Given request
Repeat everything from the line containing "Given: Open the main branch selector" down to the line containing "should pyautogui.click(x=152, y=281).", with both of those lines included. Leave the pictures out of your answer.

Provided entries

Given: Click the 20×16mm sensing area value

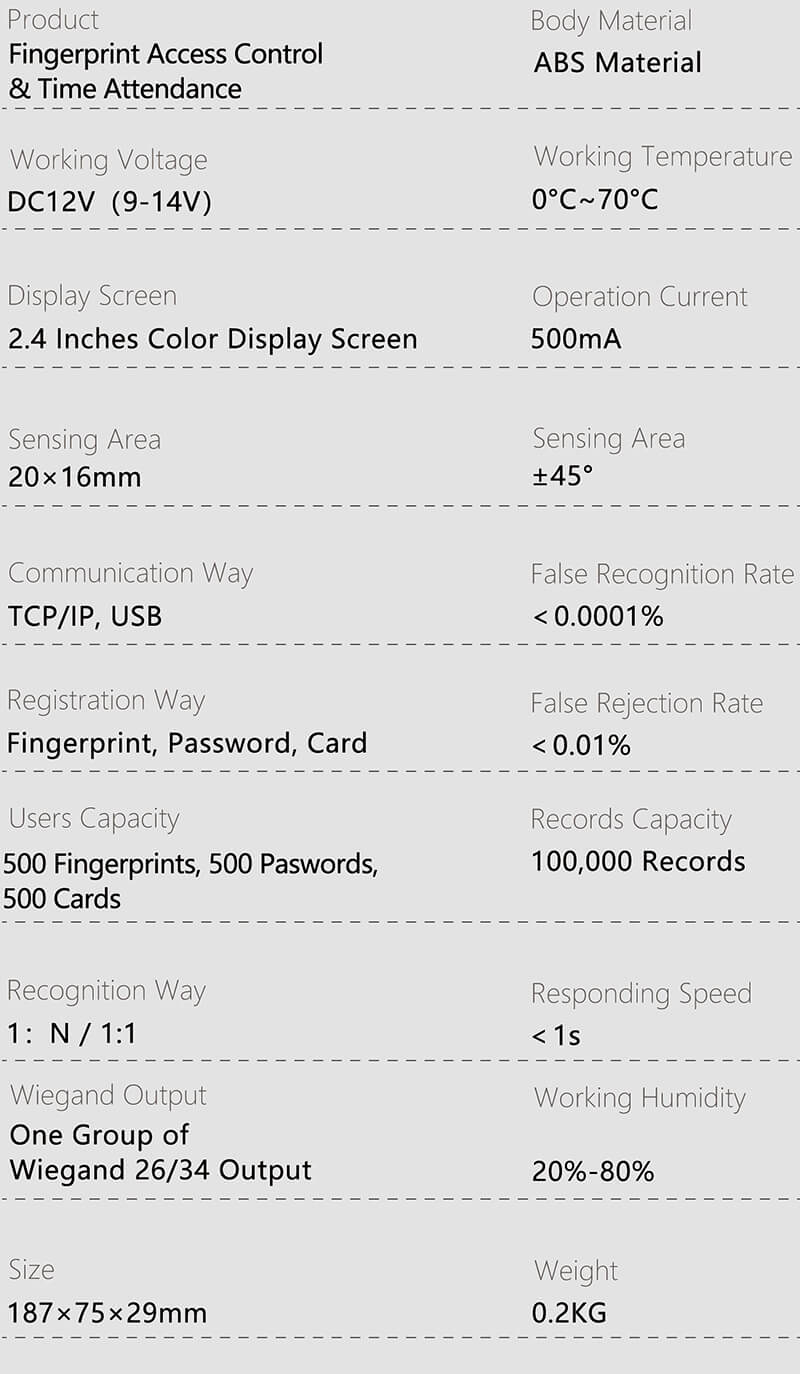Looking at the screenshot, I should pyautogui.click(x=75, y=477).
--
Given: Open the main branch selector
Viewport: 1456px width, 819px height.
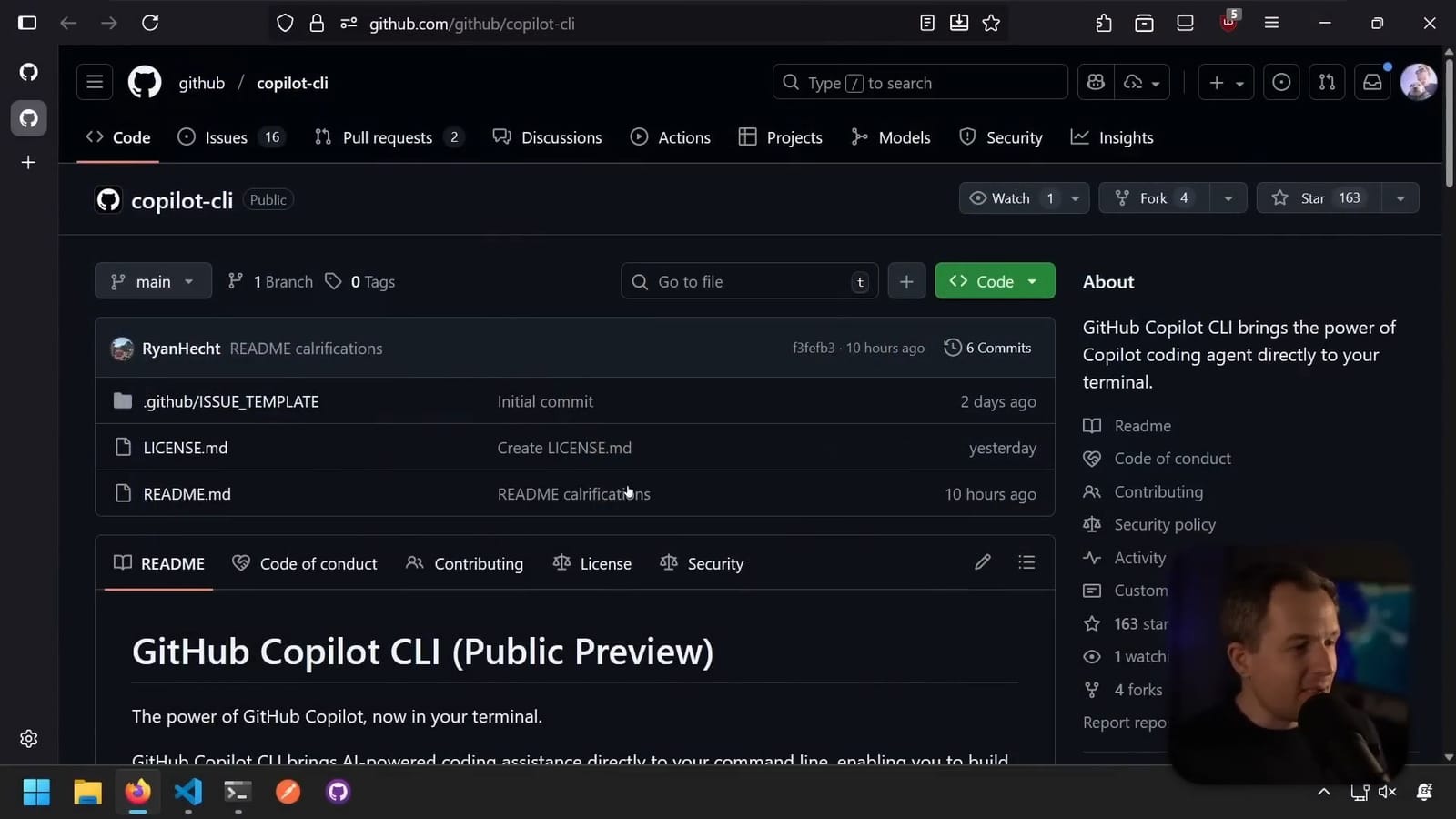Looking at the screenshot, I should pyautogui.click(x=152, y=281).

Solution for this task
Given: Open the main branch selector
Viewport: 1456px width, 819px height.
Looking at the screenshot, I should pyautogui.click(x=152, y=281).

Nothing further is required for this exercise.